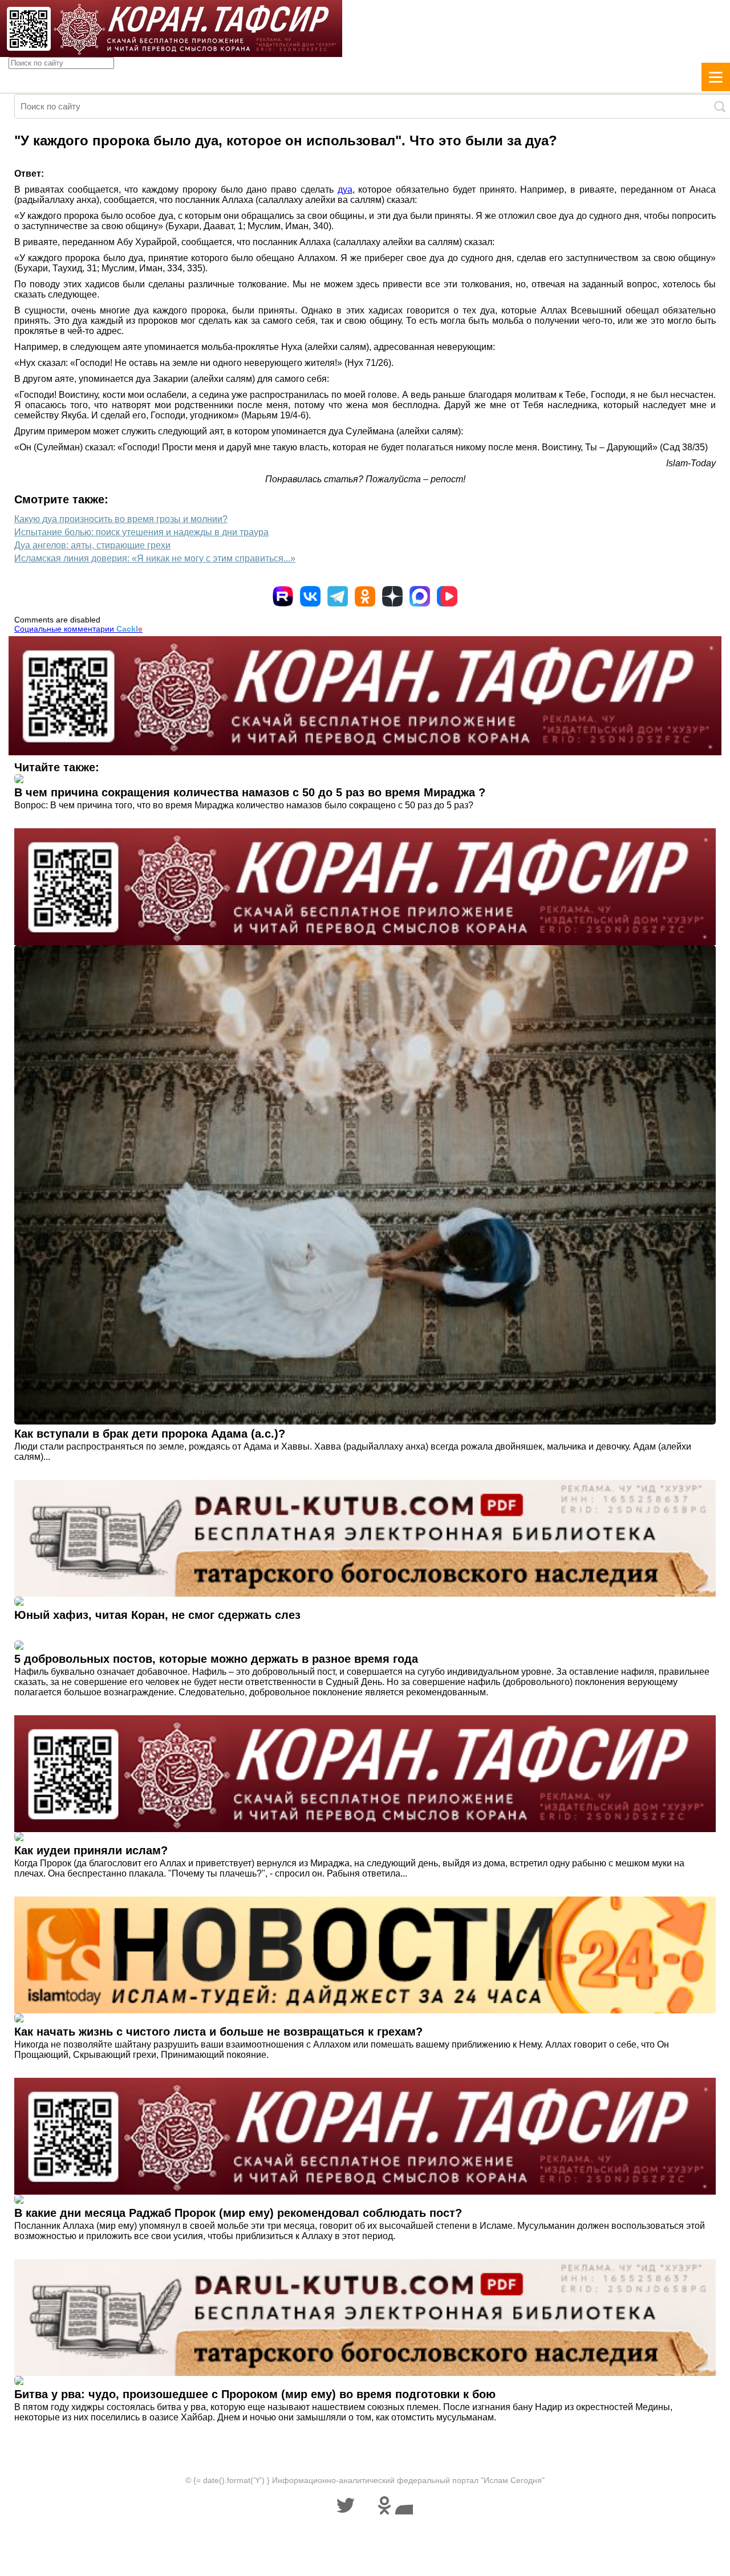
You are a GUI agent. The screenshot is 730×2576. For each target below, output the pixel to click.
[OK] (365, 596)
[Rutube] (283, 596)
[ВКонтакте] (310, 596)
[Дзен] (392, 596)
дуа (345, 189)
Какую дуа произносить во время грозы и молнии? (121, 519)
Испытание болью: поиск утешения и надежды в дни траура (141, 532)
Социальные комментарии (78, 628)
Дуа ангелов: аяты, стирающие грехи (92, 545)
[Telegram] (337, 596)
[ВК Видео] (447, 596)
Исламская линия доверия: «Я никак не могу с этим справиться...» (154, 558)
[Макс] (419, 596)
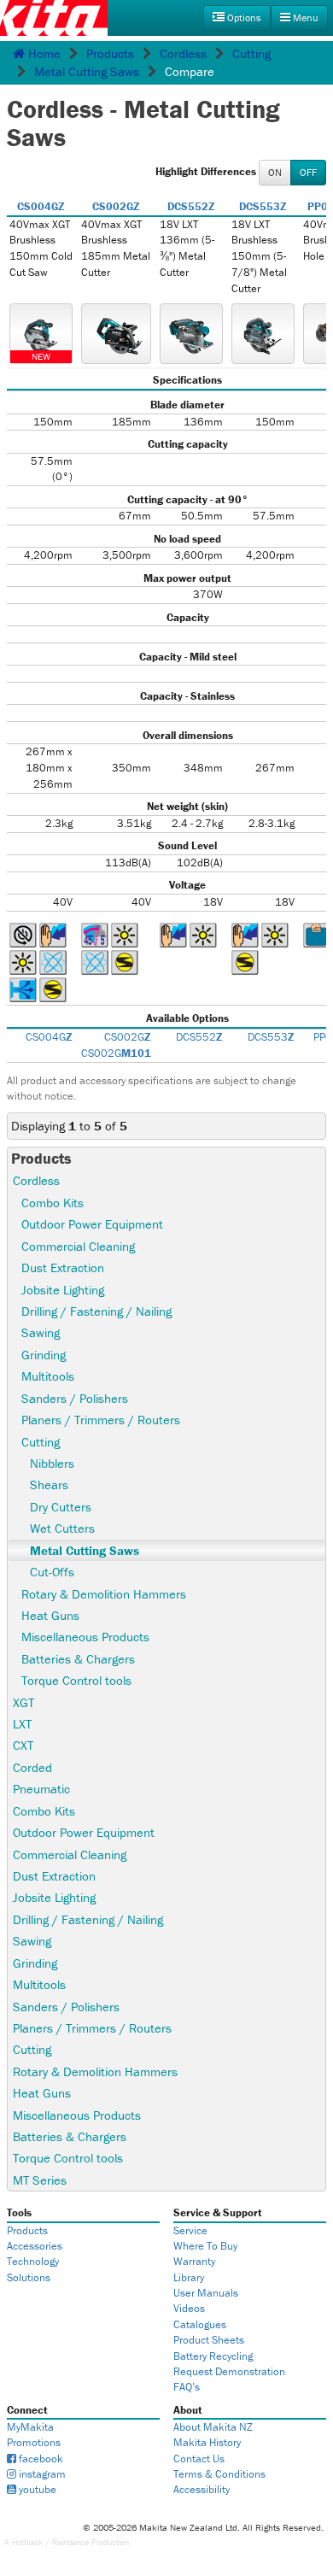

---------------

If a record contains a picture, drop the picture and repeat the rest exactly.

◆ REPLY TO THE EXERCISE
You are a GUI agent. The screenshot is 730×2576. For each target below, output the pixel to click.
[OK] (365, 596)
[Rutube] (283, 596)
[ВКонтакте] (310, 596)
[Дзен] (392, 596)
дуа (345, 189)
Какую дуа произносить во время грозы и молнии? (121, 519)
Испытание болью: поиск утешения и надежды в дни траура (141, 532)
Социальные комментарии (78, 628)
Дуа ангелов: аяты, стирающие грехи (92, 545)
[Telegram] (337, 596)
[ВК Видео] (447, 596)
Исламская линия доверия: «Я никак не могу с этим справиться...» (154, 558)
[Макс] (419, 596)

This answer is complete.